Short problem: Convert the listing, from its first line through the line containing "Looking at the screenshot, I should point(114,378).", into a Markdown table with a Row column for the line number and a Content column for the line itself. Skip blank lines and leave the pictures out.
··· Input
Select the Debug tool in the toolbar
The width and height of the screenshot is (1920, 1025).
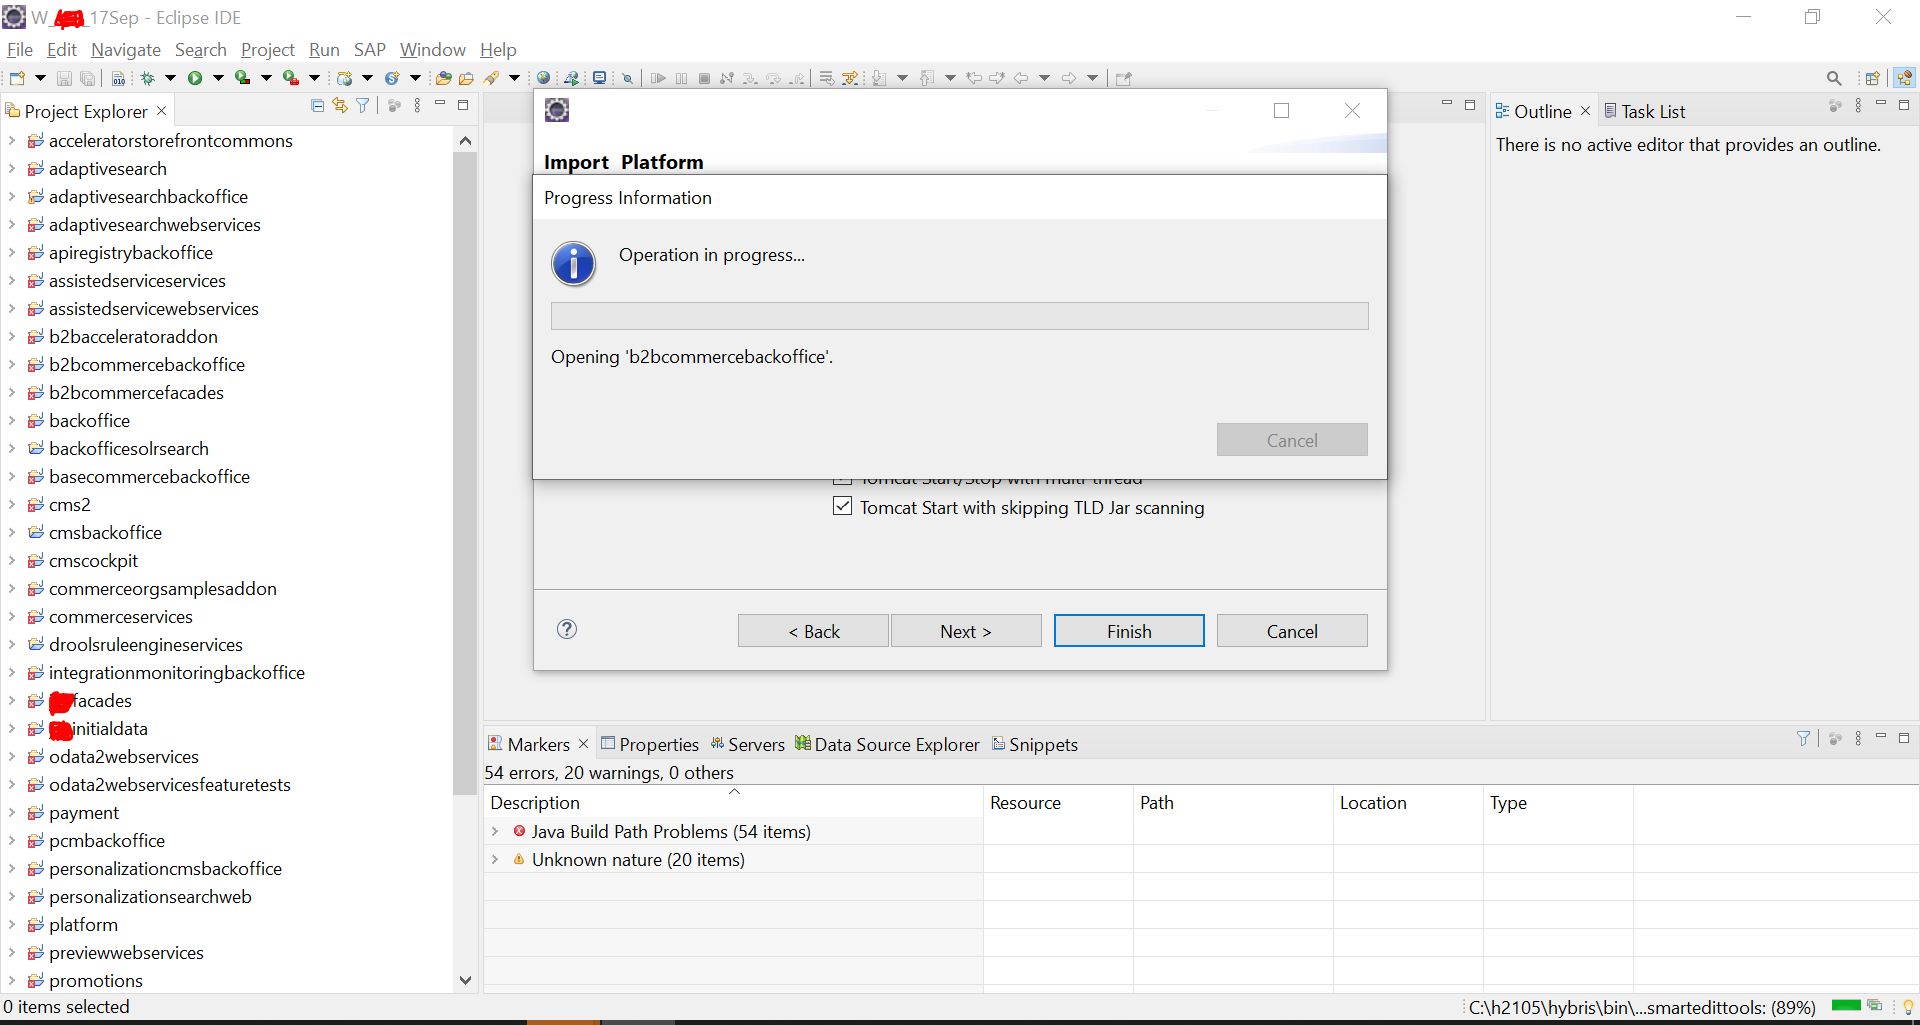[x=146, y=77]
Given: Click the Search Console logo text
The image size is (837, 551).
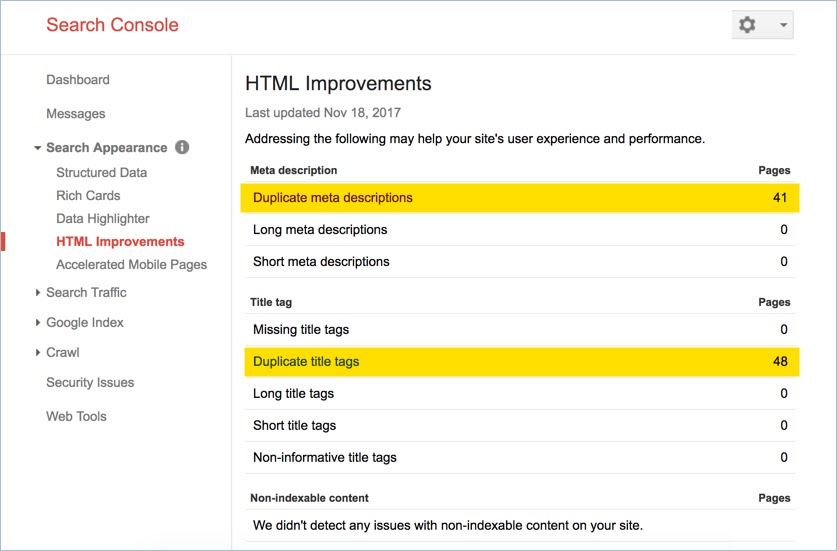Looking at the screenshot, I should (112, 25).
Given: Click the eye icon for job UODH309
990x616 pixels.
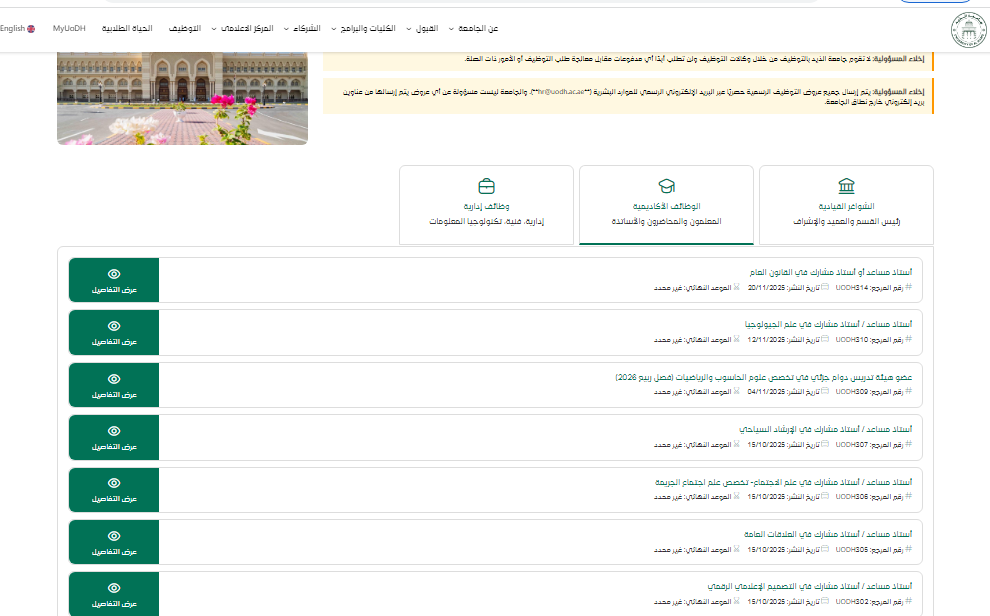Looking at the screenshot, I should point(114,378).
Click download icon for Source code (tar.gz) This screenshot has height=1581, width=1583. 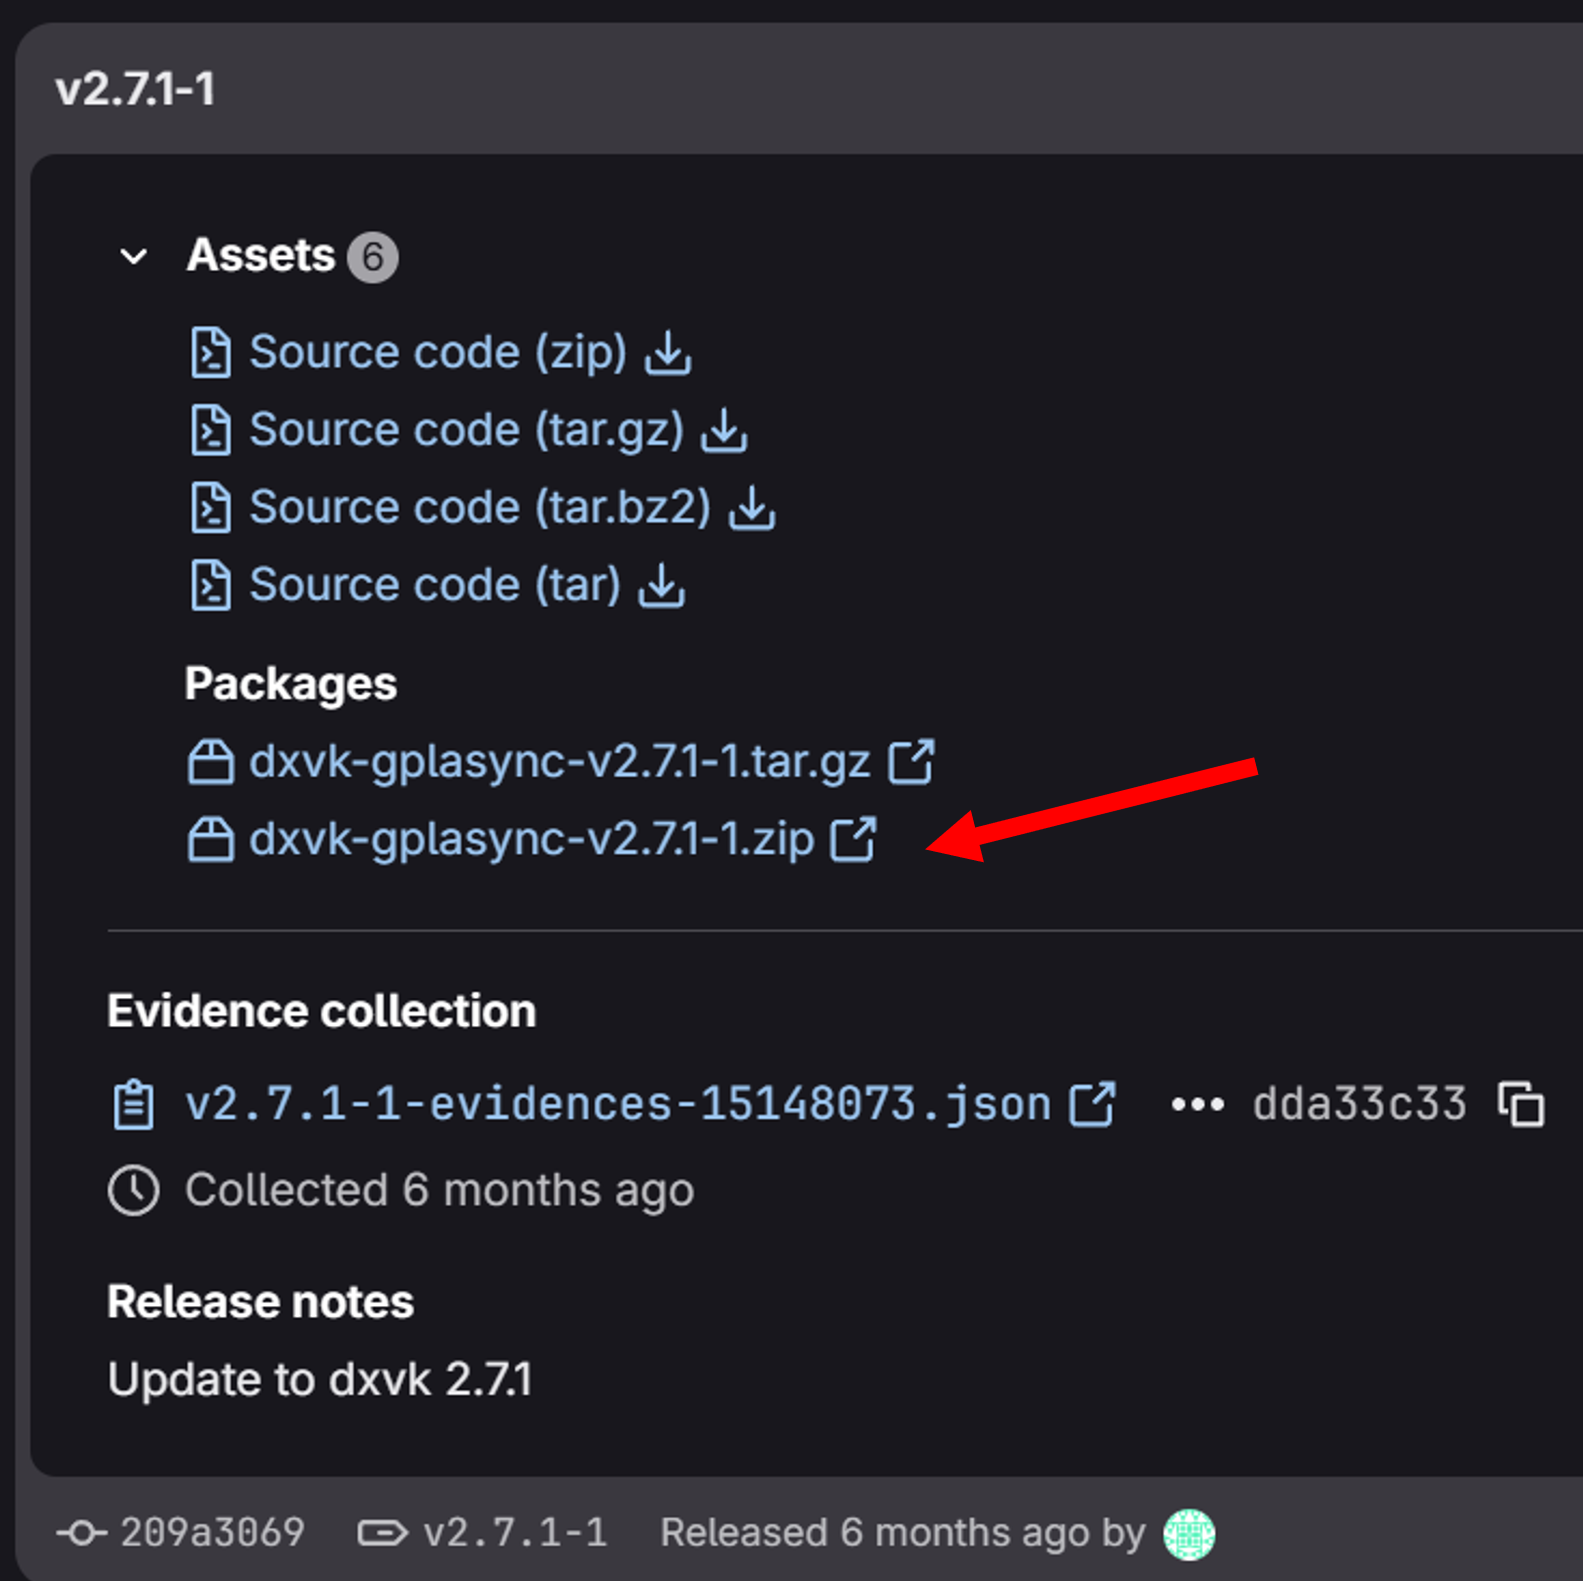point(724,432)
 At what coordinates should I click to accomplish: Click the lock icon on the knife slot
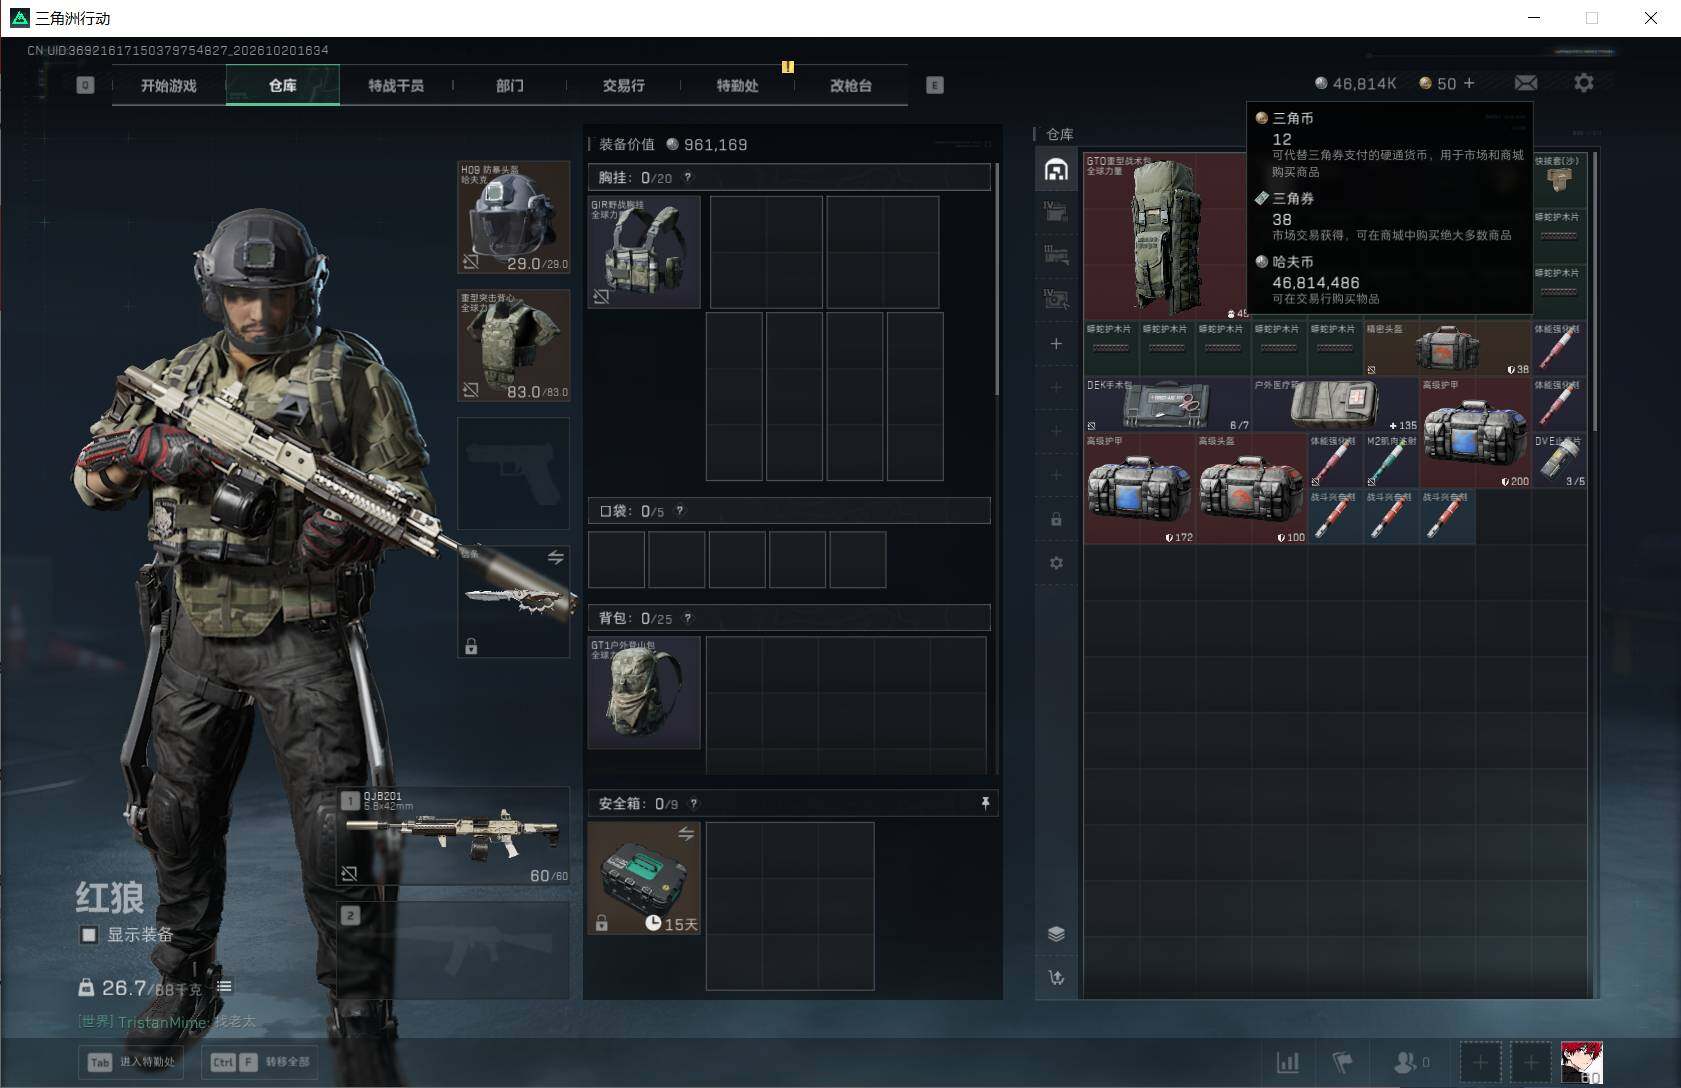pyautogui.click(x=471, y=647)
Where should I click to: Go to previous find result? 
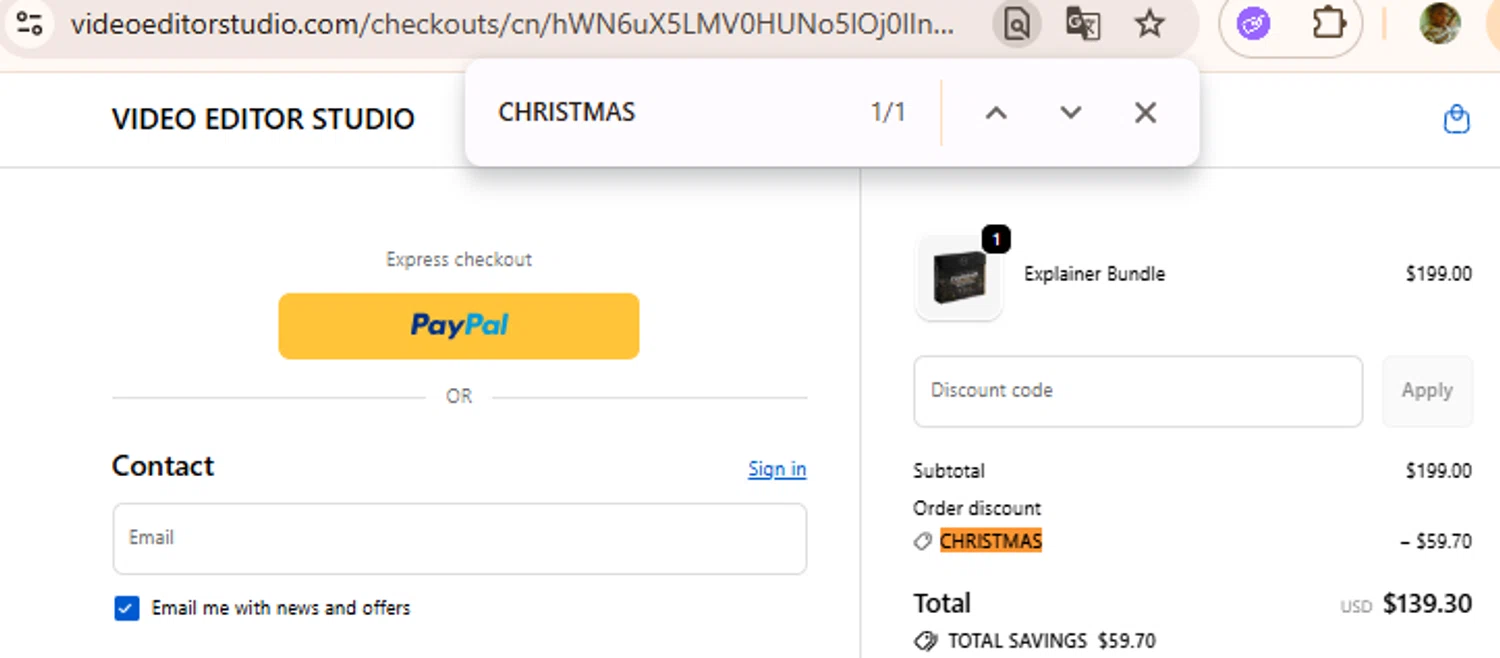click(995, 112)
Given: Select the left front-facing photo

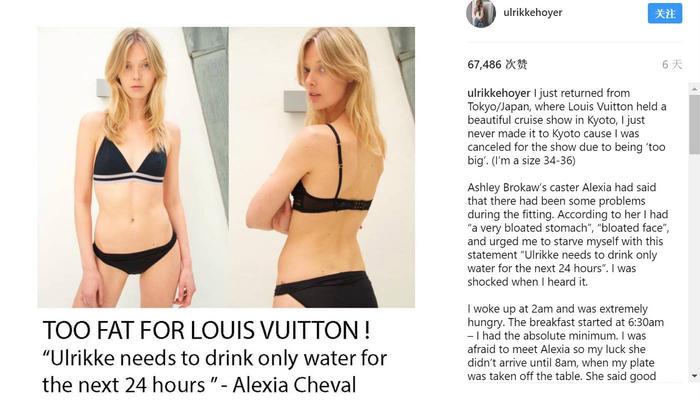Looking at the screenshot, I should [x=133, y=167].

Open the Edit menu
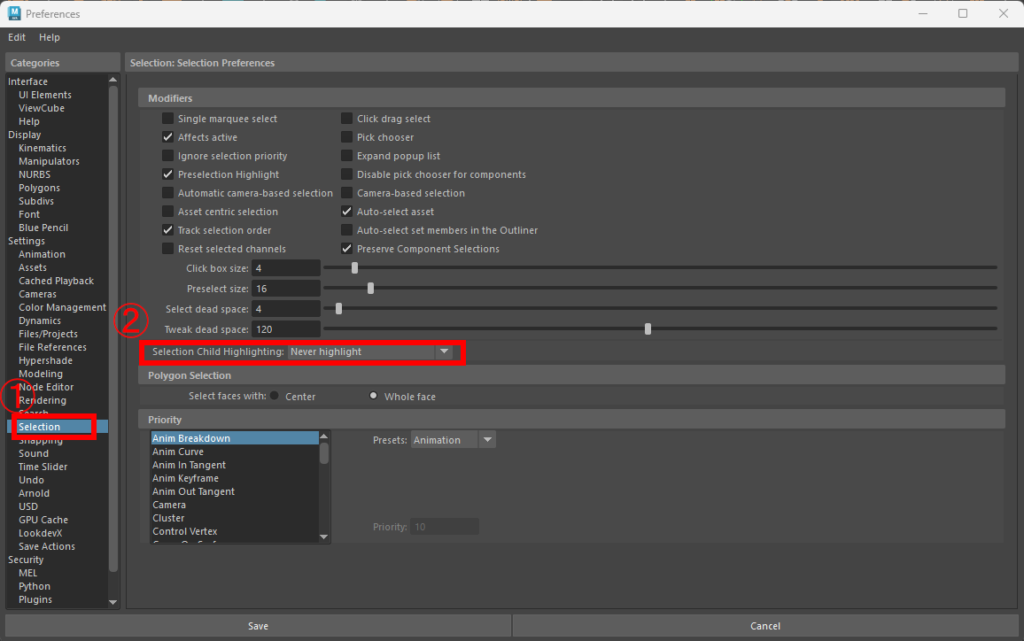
······
Complete output:
| Row | Content |
|---|---|
| 1 | Select the Debug tool in the toolbar |
| 2 | The width and height of the screenshot is (1920, 1025). |
| 3 | [x=146, y=77] |
| 4 | Given: Click the Search Console logo text |
| 5 | The image size is (837, 551). |
| 6 | Looking at the screenshot, I should (112, 25). |
| 7 | Given: Click the eye icon for job UODH309 |
| 8 | 990x616 pixels. |
| 9 | Looking at the screenshot, I should point(114,378). |